В выходной день мы с братом пошли на танцы в соседнее село, надев наши городские наряды. Мы там были в этот вечер самыми популярными. Меня наперебой приглашали танцевать, а вокруг Васи девчата так и крутились, так и крутились. Местные парни даже хотели его поколотить из ревности, чтоб не отбивал их невест. Но мой Вася крепкий, с ним так легко не справиться. Да он к тому же успокоил их, сказав, что у него в Ленинграде есть своя невеста, городская.
Мама, конечно, хотела, чтобы я осталась в Ракушине с ними навсегда, нашла себе здесь парня, вышла замуж, нарожала ей внуков. Она выпытывала, понравился ли мне кто, и заглядывала при этом прямо в глаза. Я понимала, что ее надежды напрасны, но не хотела ее огорчать раньше времени и поэтому больше отшучивалась. Меня в деревне вообще-то любили. Я была скромная, трудолюбивая и вся в веснушках. Да и полдеревни были мне роднёй. Мы вечерами с мамой ходили побалакать и попить чаю то к одним родичам или соседям, то к другим. И для всех у меня были какие-нибудь маленькие городские подарки. У нас в деревне люди простые, и угодить им несложно.

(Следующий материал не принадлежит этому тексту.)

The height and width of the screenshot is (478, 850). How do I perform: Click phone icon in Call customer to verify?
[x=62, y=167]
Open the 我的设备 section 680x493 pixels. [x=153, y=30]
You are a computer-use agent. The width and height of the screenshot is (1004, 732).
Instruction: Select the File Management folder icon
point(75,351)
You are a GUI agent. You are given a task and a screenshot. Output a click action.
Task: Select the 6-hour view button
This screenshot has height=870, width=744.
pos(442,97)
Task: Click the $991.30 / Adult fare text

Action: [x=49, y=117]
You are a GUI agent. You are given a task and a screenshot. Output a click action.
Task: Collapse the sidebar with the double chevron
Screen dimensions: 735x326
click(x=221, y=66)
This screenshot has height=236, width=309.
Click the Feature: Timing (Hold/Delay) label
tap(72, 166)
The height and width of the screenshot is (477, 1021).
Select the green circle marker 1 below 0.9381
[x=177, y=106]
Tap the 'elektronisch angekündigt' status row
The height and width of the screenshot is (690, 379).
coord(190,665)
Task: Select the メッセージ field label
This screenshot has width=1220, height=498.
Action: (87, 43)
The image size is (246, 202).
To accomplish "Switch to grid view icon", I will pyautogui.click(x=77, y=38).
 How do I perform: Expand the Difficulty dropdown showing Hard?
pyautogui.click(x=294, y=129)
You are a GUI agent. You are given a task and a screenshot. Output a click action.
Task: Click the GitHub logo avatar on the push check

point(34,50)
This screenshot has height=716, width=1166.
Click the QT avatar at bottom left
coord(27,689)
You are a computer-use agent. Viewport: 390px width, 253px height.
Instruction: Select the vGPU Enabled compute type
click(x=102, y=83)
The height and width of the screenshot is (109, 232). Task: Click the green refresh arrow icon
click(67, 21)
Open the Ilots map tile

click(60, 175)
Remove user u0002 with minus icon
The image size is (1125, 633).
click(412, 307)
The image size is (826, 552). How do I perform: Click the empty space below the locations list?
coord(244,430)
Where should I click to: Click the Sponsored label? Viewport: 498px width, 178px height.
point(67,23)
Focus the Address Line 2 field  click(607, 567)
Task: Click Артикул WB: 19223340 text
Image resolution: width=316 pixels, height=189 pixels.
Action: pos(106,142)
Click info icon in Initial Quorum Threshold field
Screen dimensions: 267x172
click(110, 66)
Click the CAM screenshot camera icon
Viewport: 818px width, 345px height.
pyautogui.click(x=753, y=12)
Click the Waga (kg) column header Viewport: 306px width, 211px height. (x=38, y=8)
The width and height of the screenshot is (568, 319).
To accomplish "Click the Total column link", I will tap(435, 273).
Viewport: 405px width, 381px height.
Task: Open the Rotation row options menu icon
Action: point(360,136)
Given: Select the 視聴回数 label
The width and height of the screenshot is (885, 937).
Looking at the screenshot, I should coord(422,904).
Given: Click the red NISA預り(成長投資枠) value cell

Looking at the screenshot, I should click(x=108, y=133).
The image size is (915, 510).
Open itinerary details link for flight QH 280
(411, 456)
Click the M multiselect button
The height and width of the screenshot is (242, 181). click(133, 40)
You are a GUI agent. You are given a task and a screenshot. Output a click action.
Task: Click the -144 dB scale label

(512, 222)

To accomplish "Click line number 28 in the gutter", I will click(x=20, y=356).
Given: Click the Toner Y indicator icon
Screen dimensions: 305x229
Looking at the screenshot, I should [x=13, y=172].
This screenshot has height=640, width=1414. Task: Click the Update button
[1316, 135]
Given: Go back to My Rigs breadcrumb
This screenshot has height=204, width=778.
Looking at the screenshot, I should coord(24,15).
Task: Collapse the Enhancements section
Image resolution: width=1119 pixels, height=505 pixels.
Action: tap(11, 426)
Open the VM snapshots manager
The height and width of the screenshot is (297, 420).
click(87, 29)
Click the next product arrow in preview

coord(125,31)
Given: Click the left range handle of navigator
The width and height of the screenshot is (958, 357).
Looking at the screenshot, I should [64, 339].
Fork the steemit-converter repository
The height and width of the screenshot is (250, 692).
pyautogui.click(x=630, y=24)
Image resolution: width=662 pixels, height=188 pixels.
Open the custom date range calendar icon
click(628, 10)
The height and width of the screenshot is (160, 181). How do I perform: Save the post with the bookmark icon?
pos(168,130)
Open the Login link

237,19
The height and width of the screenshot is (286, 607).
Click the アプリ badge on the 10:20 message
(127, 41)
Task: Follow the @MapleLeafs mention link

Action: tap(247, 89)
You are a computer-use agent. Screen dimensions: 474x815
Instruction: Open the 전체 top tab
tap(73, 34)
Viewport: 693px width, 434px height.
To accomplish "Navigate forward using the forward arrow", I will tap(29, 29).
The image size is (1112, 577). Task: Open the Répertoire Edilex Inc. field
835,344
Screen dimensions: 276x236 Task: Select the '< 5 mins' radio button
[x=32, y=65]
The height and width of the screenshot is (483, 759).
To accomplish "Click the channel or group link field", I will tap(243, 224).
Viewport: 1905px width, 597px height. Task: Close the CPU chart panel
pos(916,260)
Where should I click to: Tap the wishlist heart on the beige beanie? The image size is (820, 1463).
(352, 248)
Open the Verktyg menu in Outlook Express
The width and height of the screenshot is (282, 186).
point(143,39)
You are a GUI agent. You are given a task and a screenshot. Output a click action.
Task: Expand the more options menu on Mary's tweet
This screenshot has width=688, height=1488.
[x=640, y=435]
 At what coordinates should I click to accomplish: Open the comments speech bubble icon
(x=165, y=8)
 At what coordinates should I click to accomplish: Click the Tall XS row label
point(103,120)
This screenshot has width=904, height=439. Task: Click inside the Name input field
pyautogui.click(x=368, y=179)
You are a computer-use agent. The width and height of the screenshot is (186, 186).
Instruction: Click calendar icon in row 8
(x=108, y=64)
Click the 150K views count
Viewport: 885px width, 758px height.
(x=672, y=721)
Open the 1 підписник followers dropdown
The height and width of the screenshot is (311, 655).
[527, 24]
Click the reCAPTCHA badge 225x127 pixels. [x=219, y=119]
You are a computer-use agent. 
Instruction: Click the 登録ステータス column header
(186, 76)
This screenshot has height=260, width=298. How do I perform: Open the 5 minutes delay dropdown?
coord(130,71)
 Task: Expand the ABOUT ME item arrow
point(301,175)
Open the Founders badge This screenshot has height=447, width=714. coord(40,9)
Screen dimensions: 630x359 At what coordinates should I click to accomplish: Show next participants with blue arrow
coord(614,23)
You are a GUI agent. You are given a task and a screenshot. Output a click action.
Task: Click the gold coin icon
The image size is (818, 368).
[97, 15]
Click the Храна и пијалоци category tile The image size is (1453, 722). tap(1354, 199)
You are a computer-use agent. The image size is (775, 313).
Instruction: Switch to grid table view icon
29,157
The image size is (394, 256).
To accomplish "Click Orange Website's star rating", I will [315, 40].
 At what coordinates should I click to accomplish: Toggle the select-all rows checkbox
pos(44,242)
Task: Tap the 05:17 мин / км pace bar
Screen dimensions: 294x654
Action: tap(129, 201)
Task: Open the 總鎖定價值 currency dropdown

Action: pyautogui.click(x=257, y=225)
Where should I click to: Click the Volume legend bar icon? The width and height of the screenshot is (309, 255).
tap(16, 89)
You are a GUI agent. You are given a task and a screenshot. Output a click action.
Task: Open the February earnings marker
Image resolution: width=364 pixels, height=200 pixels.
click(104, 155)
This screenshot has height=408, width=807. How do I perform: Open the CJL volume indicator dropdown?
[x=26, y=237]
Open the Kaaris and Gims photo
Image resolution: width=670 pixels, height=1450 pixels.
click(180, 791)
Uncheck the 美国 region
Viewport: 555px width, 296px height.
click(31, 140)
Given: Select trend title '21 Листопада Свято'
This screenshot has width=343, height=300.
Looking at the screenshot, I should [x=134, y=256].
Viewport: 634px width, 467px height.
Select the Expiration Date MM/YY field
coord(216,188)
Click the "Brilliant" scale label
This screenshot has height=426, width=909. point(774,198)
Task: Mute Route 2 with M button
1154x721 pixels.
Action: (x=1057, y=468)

Иногда и к нам приходили гости, но это выглядело больше как смотрины, и мне такое совсем не нравилось.
Я бы никогда не подумала, что целый месяц может пролететь так быстро! Провожать меня к нашему дому пришла почти вся деревня. Пришел и гармонист Петя с инструментом, а сосед Палыч запряг лошадь в новую телегу да положил на дно свежего сена. Подружки сделали всем нам веночки из ромашек и колокольчиков и даже заплели ленты в гриву лошади. Всем было и весело, и немного грустно. Мы, молодежь, пели песни и даже танцевали, мама угощала всех во дворе домашней вишневой наливкой и пирогами с яблоками. Потом вся компания отправилась меня провожать за околицу. Шли с песнями и частушками, ушли далеко за деревню. День был жаркий, из-под каблуков летела пыль, когда притопывали в такт частушкам. Вот одна из них:
Это спел один мой сосед и друг детства. Вот ведь дурной! А сам-то, когда разговаривает со мной, всегда краснеет и заикается
Мы всё шли и шли за телегой. Гармонист играл, сидя на заднем ее краю. Девушки кружились в своих разноцветных сарафанах, а парни выбивали на пыльной дороге чечетку в такт задорной мелодии, соревнуясь друг с другом. Мама шла за нами, концом нарядного платка, накинутого на плечи, вытирая мокрые глаза, а нам было весело и немного печально, как на проводах в армию.
Снова на Подольской
Как я была рада вернуться в уже полюбившийся мне Ленинград и в ставшую почти родной квартиру профессора на Подольской улице! Дверной звонок, при первом моем визите сюда показавшийся неприятно дребезжащим, теперь для меня прозвучал долгожданной музыкой. Так как хозяева сами брали мне билеты на поезд, Мария Константиновна точно знала, когда я приеду, и уже ждала меня дома. Мы обнялись и обе расчувствовались до слез. Я обошла всю квартиру. Всё здесь теперь было мне так знакомо и приятно. Конечно, я не забыла зайти и в кабинет профессора (он же был в доме отдыха писателей, как вы помните) и погладить запылившуюся за месяц мою любимую зеленую лампу. Я пощелкала ее выключателем, и этот звук как бы сказал мне, что всё хорошо, всё в порядке и на своем месте.